At the same time, the median price near $417,700 underscores how little relief is coming from sellers. Many existing owners locked in ultra-low rates earlier in the decade and are reluctant to give them up, limiting the number of listings and helping keep prices elevated. That lock-in effect is not quantified in the current reporting, but it offers a plausible explanation for why prices remain near record highs even as sales volumes sag.

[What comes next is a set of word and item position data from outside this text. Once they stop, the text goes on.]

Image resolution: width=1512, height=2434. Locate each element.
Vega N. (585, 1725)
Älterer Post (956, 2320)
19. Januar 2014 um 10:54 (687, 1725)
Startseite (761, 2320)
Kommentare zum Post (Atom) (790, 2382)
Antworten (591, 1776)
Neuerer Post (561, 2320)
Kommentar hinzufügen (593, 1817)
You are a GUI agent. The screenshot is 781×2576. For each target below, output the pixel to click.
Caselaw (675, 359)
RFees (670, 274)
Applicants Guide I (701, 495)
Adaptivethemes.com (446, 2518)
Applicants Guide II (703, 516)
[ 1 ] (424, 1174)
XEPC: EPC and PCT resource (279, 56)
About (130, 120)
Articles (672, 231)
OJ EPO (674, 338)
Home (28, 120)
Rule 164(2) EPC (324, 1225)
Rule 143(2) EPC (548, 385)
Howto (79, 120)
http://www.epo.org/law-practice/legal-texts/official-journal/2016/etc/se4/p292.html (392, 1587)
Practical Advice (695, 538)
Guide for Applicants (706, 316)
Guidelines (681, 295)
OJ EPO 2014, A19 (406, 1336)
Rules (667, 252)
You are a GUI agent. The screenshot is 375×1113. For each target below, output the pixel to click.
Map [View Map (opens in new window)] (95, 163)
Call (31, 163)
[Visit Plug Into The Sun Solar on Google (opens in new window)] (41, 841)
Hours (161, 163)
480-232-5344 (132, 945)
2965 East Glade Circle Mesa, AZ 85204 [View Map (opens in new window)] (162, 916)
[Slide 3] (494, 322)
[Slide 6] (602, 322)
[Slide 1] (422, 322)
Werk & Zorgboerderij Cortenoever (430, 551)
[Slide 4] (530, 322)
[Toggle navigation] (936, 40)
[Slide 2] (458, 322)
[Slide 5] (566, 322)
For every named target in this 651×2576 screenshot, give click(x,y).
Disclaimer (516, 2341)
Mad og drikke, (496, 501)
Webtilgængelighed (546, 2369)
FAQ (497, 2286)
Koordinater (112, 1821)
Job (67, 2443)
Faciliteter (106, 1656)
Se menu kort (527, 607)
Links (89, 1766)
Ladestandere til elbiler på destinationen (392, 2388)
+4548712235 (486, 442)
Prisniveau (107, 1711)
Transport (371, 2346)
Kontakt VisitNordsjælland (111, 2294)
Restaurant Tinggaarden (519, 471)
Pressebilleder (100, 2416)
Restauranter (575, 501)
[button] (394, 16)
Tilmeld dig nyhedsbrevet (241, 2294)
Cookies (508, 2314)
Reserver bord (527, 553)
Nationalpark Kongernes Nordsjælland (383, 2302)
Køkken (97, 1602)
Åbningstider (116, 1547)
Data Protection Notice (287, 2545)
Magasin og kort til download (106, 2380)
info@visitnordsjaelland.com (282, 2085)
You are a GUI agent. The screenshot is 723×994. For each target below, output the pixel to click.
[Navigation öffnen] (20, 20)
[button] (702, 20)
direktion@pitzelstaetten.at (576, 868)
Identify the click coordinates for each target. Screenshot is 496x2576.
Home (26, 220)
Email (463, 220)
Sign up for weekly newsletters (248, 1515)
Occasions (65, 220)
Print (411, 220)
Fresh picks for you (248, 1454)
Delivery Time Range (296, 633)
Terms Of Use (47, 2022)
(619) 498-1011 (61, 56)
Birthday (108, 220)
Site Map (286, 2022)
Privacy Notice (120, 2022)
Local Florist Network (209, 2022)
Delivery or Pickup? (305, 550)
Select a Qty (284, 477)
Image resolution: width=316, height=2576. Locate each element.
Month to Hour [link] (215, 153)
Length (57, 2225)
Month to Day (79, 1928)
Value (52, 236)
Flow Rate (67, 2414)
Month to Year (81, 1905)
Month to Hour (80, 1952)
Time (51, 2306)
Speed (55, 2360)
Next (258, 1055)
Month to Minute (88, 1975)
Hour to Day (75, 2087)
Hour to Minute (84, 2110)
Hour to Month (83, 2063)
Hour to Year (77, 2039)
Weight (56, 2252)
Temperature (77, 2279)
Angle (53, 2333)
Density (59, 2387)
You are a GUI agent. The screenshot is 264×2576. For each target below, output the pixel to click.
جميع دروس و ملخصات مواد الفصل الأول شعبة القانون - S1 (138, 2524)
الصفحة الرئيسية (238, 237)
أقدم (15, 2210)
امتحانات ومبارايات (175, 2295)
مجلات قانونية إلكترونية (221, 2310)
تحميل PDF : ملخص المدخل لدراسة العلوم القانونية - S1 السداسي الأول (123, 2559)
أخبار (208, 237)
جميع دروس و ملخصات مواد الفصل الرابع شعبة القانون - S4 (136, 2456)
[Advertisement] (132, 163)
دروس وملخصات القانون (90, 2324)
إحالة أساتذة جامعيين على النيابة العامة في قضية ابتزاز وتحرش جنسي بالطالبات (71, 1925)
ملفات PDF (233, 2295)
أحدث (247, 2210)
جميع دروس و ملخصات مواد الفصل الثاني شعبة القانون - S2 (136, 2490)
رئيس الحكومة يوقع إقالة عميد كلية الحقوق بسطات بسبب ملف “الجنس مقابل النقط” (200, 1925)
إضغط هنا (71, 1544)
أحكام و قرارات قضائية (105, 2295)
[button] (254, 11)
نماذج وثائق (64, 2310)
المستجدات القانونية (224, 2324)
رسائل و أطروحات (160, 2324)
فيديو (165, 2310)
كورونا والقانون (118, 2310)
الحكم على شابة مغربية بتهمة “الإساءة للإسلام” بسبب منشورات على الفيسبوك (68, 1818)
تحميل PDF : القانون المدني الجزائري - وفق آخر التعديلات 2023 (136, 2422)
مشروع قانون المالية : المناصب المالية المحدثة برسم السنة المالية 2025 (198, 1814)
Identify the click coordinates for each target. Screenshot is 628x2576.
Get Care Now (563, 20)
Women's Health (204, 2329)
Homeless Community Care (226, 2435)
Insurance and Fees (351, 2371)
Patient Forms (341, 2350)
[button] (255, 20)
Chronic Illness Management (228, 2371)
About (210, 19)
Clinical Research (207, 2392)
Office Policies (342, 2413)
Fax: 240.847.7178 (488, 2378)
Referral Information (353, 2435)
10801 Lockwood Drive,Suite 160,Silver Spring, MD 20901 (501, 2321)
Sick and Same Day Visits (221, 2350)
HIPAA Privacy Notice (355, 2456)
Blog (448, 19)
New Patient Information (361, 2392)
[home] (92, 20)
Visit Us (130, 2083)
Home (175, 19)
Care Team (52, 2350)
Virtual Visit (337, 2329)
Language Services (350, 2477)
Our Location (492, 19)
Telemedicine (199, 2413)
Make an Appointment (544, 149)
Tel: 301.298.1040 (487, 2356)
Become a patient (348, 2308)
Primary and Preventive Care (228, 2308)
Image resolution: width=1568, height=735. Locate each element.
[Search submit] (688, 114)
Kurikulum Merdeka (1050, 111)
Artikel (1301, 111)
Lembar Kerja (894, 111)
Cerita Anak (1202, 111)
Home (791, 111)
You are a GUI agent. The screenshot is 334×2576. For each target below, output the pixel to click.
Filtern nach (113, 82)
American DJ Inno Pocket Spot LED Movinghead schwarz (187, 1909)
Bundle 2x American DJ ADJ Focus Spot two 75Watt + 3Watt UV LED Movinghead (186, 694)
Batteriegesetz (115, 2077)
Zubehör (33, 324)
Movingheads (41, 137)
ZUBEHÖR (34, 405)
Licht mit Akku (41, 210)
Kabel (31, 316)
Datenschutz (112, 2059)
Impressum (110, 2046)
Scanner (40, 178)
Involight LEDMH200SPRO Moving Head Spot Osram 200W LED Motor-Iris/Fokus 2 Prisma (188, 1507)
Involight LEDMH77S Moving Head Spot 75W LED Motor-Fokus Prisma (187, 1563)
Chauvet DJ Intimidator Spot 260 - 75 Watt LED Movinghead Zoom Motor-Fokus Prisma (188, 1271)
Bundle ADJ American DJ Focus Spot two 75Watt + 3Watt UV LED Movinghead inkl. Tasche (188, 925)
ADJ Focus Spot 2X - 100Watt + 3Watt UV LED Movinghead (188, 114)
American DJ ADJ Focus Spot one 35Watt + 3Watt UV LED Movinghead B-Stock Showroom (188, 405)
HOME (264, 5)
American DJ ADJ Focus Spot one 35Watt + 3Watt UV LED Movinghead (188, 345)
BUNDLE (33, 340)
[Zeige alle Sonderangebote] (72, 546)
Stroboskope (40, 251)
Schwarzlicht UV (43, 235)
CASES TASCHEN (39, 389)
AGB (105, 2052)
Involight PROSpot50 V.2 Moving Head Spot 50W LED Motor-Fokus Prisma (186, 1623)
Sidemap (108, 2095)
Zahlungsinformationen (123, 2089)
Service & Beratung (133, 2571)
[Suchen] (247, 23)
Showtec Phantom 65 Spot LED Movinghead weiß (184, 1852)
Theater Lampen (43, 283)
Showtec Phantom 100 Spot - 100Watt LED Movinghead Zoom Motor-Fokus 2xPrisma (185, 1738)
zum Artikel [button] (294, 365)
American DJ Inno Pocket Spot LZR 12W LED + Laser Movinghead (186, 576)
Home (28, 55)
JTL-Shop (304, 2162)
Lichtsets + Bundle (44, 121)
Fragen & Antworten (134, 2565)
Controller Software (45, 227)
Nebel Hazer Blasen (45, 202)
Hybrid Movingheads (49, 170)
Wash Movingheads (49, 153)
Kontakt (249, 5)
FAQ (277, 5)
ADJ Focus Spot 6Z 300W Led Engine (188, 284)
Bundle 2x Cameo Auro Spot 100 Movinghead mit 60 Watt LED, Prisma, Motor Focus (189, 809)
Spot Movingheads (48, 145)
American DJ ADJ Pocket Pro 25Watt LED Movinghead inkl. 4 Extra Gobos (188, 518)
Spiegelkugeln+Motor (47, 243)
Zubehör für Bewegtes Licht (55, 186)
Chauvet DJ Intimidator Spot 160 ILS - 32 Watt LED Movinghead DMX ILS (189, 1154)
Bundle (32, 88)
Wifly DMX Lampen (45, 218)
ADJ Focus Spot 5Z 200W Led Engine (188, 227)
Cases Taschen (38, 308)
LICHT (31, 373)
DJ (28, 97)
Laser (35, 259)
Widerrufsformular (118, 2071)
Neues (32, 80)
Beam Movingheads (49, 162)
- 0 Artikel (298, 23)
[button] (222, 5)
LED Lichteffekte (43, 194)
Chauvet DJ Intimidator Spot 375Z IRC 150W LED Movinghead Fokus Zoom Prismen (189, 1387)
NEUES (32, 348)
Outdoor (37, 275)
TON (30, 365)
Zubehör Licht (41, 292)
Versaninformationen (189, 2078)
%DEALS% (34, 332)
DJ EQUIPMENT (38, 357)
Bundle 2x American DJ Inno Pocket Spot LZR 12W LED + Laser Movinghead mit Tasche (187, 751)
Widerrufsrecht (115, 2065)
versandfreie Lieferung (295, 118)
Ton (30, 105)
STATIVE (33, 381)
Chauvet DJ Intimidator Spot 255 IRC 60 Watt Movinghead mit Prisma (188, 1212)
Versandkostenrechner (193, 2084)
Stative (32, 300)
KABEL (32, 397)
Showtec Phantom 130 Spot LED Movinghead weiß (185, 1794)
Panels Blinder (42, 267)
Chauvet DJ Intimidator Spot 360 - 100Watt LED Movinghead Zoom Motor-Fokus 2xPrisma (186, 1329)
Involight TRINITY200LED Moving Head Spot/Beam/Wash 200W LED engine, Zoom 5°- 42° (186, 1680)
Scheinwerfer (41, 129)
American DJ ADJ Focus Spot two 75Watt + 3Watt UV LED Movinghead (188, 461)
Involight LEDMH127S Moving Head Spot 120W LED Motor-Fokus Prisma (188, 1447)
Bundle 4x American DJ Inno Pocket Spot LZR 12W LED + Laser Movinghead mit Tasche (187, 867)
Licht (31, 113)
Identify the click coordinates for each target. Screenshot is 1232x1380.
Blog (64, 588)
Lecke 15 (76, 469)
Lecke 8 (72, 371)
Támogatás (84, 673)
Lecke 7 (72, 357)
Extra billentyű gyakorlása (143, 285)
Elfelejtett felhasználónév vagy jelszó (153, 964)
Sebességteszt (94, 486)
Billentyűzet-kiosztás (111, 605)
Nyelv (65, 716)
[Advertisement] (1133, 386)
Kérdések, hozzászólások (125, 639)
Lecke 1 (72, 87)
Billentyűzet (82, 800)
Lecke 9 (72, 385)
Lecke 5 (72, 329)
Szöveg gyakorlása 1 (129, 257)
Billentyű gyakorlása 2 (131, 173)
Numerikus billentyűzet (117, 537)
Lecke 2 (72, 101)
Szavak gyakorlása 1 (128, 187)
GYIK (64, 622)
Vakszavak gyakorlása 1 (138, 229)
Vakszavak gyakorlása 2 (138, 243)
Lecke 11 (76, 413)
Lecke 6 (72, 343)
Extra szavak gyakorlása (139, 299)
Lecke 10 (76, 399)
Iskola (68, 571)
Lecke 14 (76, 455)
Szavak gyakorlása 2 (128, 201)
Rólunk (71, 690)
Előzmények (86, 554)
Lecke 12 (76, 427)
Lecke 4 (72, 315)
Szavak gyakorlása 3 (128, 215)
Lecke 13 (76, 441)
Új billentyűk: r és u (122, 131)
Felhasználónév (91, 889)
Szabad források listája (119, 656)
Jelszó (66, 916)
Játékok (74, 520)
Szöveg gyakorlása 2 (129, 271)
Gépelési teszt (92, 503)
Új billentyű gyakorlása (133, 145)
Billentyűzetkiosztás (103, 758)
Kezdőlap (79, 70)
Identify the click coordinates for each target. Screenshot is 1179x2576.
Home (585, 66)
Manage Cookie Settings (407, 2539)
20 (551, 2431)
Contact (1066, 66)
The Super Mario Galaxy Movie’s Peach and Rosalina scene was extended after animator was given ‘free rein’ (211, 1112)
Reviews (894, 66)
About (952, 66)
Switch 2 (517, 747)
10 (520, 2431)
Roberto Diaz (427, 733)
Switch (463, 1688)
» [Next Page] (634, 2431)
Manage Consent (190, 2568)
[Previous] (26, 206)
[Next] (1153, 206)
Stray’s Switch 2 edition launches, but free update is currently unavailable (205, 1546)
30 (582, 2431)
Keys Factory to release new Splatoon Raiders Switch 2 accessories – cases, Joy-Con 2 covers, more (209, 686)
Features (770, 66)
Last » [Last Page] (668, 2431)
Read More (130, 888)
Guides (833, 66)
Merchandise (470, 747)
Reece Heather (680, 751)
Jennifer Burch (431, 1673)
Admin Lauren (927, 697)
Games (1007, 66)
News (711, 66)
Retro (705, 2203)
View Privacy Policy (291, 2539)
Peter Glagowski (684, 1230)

For first-time buyers, the interaction of these forces is especially punishing. Without equity from a prior home, they must either save larger down payments, accept smaller or more distant properties, or step back from the market altogether. The unconfirmed but historically low pending-sales reading suggests many chose the latter in April, deferring purchases in the hope that either rates or prices will eventually break lower.
Looking ahead, the available evidence supports a cautious interpretation. If mortgage rates stay near recent highs and prices remain sticky, the softness now visible in pending contracts is likely to carry through summer, keeping transaction volumes subdued even if headline prices do not fall sharply. Conversely, a meaningful decline in borrowing costs could quickly unlock some pent-up demand, particularly among renters who have already budgeted for high monthly housing expenses.
Until clearer data arrive on pending sales, buyer mix, and rate trends, the safest conclusion is that the housing market has entered another period of friction rather than freefall: too expensive for many would-be first-timers, but not weak enough to trigger broad price declines. That tension is what turned this spring’s crucial buying window into a missed opportunity for a large share of aspiring homeowners.